▸ **Study material**

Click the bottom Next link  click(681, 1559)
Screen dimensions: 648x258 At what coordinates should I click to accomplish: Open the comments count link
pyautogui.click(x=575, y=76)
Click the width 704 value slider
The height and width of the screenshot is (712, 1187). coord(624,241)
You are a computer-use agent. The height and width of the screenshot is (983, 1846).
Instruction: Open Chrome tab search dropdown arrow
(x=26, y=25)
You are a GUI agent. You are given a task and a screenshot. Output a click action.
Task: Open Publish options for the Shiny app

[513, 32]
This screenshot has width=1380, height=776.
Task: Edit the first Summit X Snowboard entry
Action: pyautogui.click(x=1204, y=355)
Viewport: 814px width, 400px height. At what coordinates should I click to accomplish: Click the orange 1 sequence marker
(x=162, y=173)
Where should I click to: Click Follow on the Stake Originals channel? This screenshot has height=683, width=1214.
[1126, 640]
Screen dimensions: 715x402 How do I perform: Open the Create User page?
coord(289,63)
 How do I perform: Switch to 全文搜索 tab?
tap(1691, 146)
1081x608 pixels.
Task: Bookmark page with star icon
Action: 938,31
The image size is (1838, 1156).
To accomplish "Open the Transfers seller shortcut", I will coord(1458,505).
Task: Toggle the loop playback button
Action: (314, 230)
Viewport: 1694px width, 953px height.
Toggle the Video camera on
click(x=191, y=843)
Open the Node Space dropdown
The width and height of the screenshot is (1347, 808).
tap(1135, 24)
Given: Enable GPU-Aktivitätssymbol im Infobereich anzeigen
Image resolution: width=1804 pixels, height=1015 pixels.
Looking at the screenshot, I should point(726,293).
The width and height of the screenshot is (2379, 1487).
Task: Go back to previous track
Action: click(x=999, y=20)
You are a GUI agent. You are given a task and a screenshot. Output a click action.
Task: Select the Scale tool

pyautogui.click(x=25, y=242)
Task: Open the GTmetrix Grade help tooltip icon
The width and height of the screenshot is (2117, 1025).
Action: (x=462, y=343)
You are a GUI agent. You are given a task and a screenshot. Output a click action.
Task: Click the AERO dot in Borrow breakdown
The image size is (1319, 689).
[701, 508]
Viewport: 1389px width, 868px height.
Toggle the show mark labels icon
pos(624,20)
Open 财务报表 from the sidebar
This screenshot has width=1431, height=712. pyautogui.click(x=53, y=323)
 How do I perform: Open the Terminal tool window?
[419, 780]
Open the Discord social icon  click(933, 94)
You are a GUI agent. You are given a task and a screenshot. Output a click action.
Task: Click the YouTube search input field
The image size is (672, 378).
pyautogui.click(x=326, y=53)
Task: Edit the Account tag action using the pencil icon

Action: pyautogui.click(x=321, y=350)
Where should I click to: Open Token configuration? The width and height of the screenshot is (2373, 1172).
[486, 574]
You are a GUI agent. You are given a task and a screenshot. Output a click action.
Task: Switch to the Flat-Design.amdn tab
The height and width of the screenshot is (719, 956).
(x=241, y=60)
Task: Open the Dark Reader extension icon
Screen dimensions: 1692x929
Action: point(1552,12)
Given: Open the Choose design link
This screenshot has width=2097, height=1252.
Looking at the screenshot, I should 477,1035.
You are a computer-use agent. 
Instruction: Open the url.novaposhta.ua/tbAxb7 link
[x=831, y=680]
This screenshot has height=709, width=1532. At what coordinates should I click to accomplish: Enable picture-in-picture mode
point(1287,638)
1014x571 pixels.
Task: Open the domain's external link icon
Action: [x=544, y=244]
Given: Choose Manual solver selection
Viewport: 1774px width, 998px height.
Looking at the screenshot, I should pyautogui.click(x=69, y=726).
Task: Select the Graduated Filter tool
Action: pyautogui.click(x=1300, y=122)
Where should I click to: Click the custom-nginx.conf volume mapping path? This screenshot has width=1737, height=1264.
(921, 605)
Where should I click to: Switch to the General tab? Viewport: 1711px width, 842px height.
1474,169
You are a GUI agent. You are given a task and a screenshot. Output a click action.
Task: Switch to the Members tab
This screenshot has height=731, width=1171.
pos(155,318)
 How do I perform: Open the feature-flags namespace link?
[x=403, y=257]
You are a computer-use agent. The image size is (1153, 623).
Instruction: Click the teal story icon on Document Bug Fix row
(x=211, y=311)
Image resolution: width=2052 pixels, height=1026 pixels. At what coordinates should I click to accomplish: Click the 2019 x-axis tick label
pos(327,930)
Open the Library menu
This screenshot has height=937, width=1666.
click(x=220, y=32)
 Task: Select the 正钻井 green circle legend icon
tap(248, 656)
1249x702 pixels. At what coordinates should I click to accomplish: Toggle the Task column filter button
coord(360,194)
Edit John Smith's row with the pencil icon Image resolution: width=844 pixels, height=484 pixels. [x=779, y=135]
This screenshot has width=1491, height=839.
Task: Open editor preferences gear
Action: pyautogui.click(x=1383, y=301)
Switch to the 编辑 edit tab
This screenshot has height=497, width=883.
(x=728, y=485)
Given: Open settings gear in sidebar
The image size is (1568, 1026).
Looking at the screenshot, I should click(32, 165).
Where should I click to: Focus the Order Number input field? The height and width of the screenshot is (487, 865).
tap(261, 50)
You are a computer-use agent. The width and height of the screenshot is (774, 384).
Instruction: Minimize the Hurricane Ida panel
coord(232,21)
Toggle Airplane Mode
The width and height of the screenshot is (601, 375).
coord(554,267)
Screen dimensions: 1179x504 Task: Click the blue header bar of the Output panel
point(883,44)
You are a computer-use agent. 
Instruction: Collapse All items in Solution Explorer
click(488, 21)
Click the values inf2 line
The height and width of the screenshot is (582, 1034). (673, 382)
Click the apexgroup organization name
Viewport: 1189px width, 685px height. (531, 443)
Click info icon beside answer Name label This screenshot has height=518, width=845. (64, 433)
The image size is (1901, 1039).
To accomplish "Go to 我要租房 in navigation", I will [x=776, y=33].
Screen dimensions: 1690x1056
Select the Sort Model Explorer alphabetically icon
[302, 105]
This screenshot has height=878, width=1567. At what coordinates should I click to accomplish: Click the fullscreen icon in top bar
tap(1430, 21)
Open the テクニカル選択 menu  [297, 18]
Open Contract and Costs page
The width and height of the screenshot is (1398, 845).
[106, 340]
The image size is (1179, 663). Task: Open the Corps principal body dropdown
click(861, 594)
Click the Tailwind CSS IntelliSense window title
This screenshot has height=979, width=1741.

▸ **Brief**
Reproduce exactly the lines above from the line with "Where should I click to: Click Follow" to the line with "Given: Enable GPU-Aktivitätssymbol", including both, and add nothing.

▸ **Result**
Where should I click to: Click Follow on the Stake Originals channel? This screenshot has height=683, width=1214.
[1126, 640]
Screen dimensions: 715x402 How do I perform: Open the Create User page?
coord(289,63)
 How do I perform: Switch to 全文搜索 tab?
tap(1691, 146)
1081x608 pixels.
Task: Bookmark page with star icon
Action: 938,31
The image size is (1838, 1156).
To accomplish "Open the Transfers seller shortcut", I will coord(1458,505).
Task: Toggle the loop playback button
Action: (314, 230)
Viewport: 1694px width, 953px height.
Toggle the Video camera on
click(x=191, y=843)
Open the Node Space dropdown
The width and height of the screenshot is (1347, 808).
tap(1135, 24)
Given: Enable GPU-Aktivitätssymbol im Infobereich anzeigen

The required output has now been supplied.